Bill C-306 would go against existing rules and traditions by allowing the party machinery to take precedence over individual rights and responsibilities of each member of Parliament and their caucus choices. This does not correspond to our system of government. As I stated earlier, I believe Bill C-306 would have negative and undesirable consequences on the roles of members of Parliament.

In effect, the bill would require members who fundamentally disagree with their caucus or with the leader of their party to resign their seat or to sit as independents. However, it would blur the line between party membership and caucus membership. Such restrictions would strengthen the control of political parties over individual members by bolstering a party’s threat of expulsion in order to maintain party discipline and limit the representative role of members.

Therefore, the bill could discourage elected representatives from expressing their views in caucus debates and encourage party leaders to act without regard to their caucus members’ best interests.

We should remember that members of Parliament have three competing but equally important representative roles in Parliament. They are to represent the interests and opinions of their constituents, to present their personal views and judgments, and to support and promote their political parties and party leaders.

By seeking to punish members of Parliament who disagree with their parties so fundamentally that they decide to change their political affiliation, the bill would focus exclusively on the party role of members.

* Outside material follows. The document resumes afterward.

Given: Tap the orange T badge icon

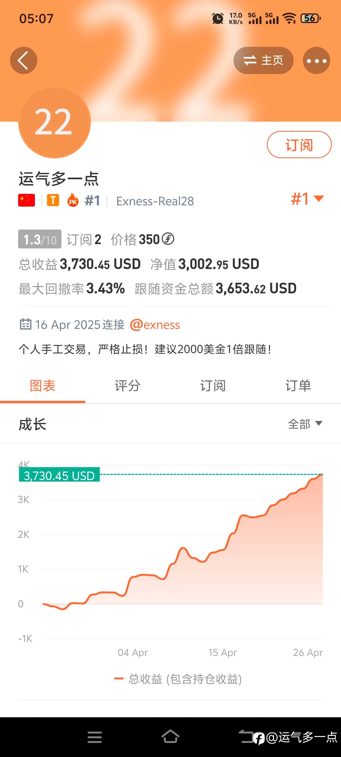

This would be detrimental to the individual roles of members, including their duties to act as trustees of the public interest and that of their constituents.

In the UK House of Commons debate, the Member who opposed the bill (as per the conditions of the 10 minute rule bill) was also a Conservative, Sir Peter Bottomley. Sir Peter noted that when he first became interested in politics, there were no political parties listed on the ballot paper – only the candidates’ names, and that perhaps it would be a good idea to return to such a practice. He also noted that while it was true that many MPs owed their election to their party, he believed that constituents’ trust in their MPs “comes from what we do, not from whether we decide to change our party.” He did agree with Skidmore that the matter should be debated, but “that it should be the subject of a Bill that should be enacted is controvertible, and I would say that it is wrong.”

The BBC’s Mark D’Arcy raised another argument in favour of passing a bill to regulate floor crossing, which is that it “would also stop constituencies which thought they had elected someone with a particular point of view being lumbered with something they didn’t vote for”. This argument would have more legitimacy if countries such as the UK and Canada didn’t use First-Past-the-Post as their electoral system. Given that the majority of MPs are not elected with majority support in their riding, it is a bit difficult to argue that an MP winning his or her seat with less than 50% of the vote (often much less than 50%) can be interpreted as a solid endorsement of that MP’s party (or even that MP).

Bill C-306 was soundly defeated at second reading, 181-91. In the case of Mr. Skidmore’s bill, as is usually the case with ten minute rule bills, it didn’t receive any further debate.